== Passage to read

The Hutchinson Center's Adult Leukemia Research Center, a large group of researchers studying bone marrow transplants for patients with blood and bone marrow cancers, has received a $21 million renewal from the National Cancer Institute.
Led by Clinical Research Division Director Dr. Fred Appelbaum, the next five-year period of the grant will explore ways to increase the number of people who can receive transplants, reduce risk of relapse following transplantation, and make the procedure safer and more powerful.
Appelbaum has run the research center since 1991, when he took over for the late Dr. E. Donnell Thomas, who first initiated the grant in 1968, making it one of the Center's longest-running grants.
Since Thomas first invented bone marrow transplantation as a cure for leukemia, Appelbaum and many others at Fred Hutch have been working to increase the number of transplants that can be given and the effectiveness of the procedure. In 2010, more than 54,000 people died of blood cancers in the U.S., making it the second leading cause of cancer-related death after lung cancer, but only 8,000 people received transplants.

====
== Entries provided

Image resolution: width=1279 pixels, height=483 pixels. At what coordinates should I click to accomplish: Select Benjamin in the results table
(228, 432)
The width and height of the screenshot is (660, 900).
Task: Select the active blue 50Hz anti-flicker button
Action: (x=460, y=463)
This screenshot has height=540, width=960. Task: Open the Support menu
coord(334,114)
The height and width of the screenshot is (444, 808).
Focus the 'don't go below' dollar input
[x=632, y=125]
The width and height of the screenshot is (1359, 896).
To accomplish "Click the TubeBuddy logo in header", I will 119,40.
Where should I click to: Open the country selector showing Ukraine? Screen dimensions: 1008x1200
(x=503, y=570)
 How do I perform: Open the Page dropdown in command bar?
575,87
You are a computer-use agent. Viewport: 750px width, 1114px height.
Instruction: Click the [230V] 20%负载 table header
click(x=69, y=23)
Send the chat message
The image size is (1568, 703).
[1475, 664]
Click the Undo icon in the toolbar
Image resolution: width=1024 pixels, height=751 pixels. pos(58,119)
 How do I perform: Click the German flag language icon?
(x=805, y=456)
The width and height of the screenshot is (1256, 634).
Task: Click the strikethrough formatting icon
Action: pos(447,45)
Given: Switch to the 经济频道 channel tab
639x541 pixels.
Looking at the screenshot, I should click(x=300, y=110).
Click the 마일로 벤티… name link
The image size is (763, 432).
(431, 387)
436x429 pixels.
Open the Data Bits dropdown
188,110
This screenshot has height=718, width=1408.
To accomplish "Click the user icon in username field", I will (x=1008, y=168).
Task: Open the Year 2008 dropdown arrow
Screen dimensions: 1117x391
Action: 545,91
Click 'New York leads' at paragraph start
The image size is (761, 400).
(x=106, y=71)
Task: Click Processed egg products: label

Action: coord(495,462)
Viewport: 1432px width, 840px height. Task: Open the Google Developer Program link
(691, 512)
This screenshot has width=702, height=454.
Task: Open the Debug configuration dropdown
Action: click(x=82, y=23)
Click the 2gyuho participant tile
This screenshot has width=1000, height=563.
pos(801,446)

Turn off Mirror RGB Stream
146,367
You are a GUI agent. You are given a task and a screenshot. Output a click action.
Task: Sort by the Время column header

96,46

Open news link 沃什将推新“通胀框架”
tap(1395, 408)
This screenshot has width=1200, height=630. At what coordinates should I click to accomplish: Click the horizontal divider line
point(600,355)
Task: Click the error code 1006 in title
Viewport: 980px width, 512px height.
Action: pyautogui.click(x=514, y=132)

====

— Work item A —
According to the leukemia grant text, in what year did Dr. E. Donnell Thomas first start the grant?
— Work item B —
Print the part of the leukemia grant text starting with "Appelbaum has run" and going on through "people received transplants.".
The lines that come after the leukemia grant text are separate material.

— Exercise answer A —
1968

— Exercise answer B —
Appelbaum has run the research center since 1991, when he took over for the late Dr. E. Donnell Thomas, who first initiated the grant in 1968, making it one of the Center's longest-running grants.
Since Thomas first invented bone marrow transplantation as a cure for leukemia, Appelbaum and many others at Fred Hutch have been working to increase the number of transplants that can be given and the effectiveness of the procedure. In 2010, more than 54,000 people died of blood cancers in the U.S., making it the second leading cause of cancer-related death after lung cancer, but only 8,000 people received transplants.